MEMORIES of large desks and the smell of cigars linger in Polly Staveley’s mind, as she recalls childhood visits to her family’s business.

“I remember my father working very long hours and there being stressful times, but I also remember being incredibly proud when we were taken into his offices and seeing his and my grandfather’s big desks and the smell of cigars in the air.”

She adds: “I remember we often asked what exactly my father did, so as a joke my mother arranged that he would be reading ‘The Beano’ at his desk when my brother turned up once.”

Polly’s great-grandfather Thomas Lessels Dallas, OBE, set up an insurance business in Bradford 1919. One hundred years later, with the fourth generation family firm continuing to thrive, Polly holds the reins.

She took over as managing director at TL Dallas, now one of the UK’s leading independent insurance broking and risk management companies, in 2017.

Since then the company has grown substantially to boast a network of ten offices across England, Scotland and Northern Ireland, providing services to 11,000 customers UK-wide.

“Due to our location the early success of the firm was very much built on the West Yorkshire textile trade and also the wider owner managed business community,” explains Polly. “ I guess that after the Second World War there were many opportunities for local families as well as immigrant families to start businesses, or continue with business established pre-war. Many of these flourished and some are still clients today.”

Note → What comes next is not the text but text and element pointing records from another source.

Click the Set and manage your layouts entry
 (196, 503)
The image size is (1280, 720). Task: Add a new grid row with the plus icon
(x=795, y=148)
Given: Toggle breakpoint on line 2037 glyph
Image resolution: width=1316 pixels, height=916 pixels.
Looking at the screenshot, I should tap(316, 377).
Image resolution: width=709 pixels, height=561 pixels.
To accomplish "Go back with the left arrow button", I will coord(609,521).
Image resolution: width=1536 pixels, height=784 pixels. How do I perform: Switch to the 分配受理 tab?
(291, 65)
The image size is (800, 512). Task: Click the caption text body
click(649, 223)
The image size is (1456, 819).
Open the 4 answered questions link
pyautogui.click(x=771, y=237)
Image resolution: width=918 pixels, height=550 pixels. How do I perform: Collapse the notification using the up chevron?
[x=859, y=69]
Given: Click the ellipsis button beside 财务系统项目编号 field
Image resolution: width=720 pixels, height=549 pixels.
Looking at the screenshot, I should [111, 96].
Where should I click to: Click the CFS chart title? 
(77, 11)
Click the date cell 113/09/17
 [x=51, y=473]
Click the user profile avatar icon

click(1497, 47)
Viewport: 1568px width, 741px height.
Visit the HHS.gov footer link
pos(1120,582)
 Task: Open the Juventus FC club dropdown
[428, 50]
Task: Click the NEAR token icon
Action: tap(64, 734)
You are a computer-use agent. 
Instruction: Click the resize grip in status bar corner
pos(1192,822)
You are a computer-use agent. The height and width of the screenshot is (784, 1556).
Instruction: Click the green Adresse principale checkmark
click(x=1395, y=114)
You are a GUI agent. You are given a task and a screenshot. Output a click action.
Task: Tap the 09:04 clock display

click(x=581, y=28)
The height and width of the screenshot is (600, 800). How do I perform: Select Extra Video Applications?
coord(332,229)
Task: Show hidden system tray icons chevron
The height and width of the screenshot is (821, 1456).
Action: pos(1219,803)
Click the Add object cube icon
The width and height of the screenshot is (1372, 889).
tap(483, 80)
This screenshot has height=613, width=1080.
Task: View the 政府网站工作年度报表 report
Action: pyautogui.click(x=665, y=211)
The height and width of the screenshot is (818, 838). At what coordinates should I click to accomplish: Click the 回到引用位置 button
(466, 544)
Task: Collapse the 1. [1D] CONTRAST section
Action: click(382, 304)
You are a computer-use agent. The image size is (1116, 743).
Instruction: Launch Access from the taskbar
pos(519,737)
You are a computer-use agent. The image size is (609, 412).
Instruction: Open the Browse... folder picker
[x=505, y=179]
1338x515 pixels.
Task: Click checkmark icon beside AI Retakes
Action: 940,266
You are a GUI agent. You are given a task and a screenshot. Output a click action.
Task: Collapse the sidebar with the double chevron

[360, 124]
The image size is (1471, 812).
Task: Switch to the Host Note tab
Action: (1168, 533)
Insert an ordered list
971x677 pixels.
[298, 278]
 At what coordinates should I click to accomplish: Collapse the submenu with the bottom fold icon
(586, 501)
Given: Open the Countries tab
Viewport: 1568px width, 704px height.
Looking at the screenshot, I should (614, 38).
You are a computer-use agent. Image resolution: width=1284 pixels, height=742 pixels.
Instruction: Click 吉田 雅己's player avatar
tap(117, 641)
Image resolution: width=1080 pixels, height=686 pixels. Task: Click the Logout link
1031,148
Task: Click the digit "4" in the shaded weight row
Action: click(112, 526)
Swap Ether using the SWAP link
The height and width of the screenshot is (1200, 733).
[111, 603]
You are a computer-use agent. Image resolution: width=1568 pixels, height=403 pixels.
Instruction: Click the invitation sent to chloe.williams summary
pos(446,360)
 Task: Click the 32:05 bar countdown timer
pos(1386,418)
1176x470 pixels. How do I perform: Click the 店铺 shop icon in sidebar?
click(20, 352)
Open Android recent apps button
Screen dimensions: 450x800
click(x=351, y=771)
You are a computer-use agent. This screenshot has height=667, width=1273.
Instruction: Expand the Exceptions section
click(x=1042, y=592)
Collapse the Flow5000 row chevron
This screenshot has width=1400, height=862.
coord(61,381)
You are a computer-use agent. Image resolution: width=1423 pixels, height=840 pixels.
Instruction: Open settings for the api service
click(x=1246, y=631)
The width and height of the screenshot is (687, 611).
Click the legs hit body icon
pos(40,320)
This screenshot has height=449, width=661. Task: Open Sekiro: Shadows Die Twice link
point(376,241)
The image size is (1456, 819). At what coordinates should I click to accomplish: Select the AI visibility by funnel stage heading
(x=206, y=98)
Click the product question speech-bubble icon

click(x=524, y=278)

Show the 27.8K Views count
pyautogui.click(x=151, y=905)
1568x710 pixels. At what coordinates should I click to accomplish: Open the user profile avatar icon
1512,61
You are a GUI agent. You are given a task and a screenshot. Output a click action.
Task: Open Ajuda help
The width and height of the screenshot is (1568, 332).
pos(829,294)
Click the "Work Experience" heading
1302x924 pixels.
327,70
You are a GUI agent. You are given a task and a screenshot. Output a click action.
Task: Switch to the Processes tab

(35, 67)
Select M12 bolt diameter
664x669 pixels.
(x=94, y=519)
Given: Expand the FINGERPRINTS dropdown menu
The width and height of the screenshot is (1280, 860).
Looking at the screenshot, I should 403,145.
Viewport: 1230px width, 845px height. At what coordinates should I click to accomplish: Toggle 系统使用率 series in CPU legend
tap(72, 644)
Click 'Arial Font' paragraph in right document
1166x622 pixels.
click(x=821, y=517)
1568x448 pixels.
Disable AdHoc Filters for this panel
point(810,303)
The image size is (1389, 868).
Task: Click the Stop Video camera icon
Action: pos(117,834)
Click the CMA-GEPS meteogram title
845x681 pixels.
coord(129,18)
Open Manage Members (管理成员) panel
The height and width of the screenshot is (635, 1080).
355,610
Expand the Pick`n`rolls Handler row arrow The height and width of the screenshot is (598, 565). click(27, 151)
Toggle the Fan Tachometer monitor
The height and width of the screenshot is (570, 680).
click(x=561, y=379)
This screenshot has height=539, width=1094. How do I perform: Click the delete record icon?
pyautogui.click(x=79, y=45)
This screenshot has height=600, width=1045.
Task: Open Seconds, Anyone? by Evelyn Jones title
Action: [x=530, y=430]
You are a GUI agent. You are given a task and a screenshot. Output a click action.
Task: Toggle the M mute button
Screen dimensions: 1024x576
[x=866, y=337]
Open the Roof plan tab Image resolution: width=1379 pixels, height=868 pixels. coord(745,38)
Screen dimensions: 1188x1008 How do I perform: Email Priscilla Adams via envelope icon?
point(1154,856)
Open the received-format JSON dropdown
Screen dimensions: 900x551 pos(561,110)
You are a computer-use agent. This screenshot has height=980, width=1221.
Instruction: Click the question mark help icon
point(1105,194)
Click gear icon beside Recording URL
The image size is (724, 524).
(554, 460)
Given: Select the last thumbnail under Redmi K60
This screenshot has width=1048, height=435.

After studying maths and psychology at university, Polly joined Yorkshire Bank’s graduate training scheme. This provided a very good foundation in business, but after around nine years she became dissatisfied with large company politics.

“So I asked my dad if I could join him in the family business,” she says. “I started as a junior assistant, gradually working my way through the ranks and building up my portfolio. I was appointed director in 2008 before taking over as managing director.”

Women have always played a valued role within the company. Says Polly: “We have always had very strong women at TL Dallas, in fact I am told that my Great-Aunt Babbie pretty much ‘held the fort’ during the Second World War when my grandfather was overseas and then showed him the ropes when he returned properly in 1947. So….technically I am not the first woman at the helm and I would have loved to have asked my Great-Aunt Babbie for advice.”

Polly’s brother, Mackenzie is a director at the firm, which was formerly located at Forster Square and is now at Low Moor.

“We are especially proud that myself and my brother, Mackenzie, as fourth generation members of the Dallas family, are now leading the business to its next phase,” says Polly. “The success that has been seen over the last 100 years has laid the foundations for the business to continue growing and developing.”

TL Dallas was once visited by Winston Churchill. “This is documented in photos but sadly we don’t have much information about it,” says Polly. “My great-grandfather was standing as a Conservative candidate for Bradford at the time so I imagine he hosted Mr Churchill as part of his campaign.”

Thomas was a well-known figure in the life of Bradford. He was a former president of Bradford players and of Bradford rotary Club. In 1970, a newspaper reported how, aged 90, with failing eyesight, he had to get his housekeeper to read the Telegraph & Argus to him. At the time he lived in Harrogate overlooking the stray.

Ian Dallas served in the Yorkshire Regiment during the Second World War before taking the helm at the firm in 1947. His son Colin Mackenzie Dallas later became chairman of the group. He sadly died in 2012 aged 64.

To mark its century in business, TL Dallas pledged to raise £100,000 before the end of the year for four major charities that hold meaning for staff members: British Heart Foundation, Candlelighters, Mind in Bradford and Alzheimer Scotland. Additional support will also be provided for local causes including Sedbergh Youth & Community Centre.

Launched at Valley Parade to link with TL Dallas’ longstanding sponsorship of Bradford City, the charity initiative, which is backed by TL Dallas’s 120 employees across the UK, has seen on a series of challenges including skydiving, abseiling and concerts in order to reach the target.

“We are fast heading towards our target of £100,000 by the end of the year,” says Polly. “We plan to continue past the end of this year.

“It’s fantastic that we can celebrate 100 years of the firm by helping others, which is why we are so passionate about our charity campaign.”

Sadly, Polly did not meet her great-grandfather, “however I am told he was a hard task master,” she says. “He would probably think I was far too soft.”

She adds: “I am sure he would be very proud that the firm has made it to 100 years and that two of his great grandchildren are working here.”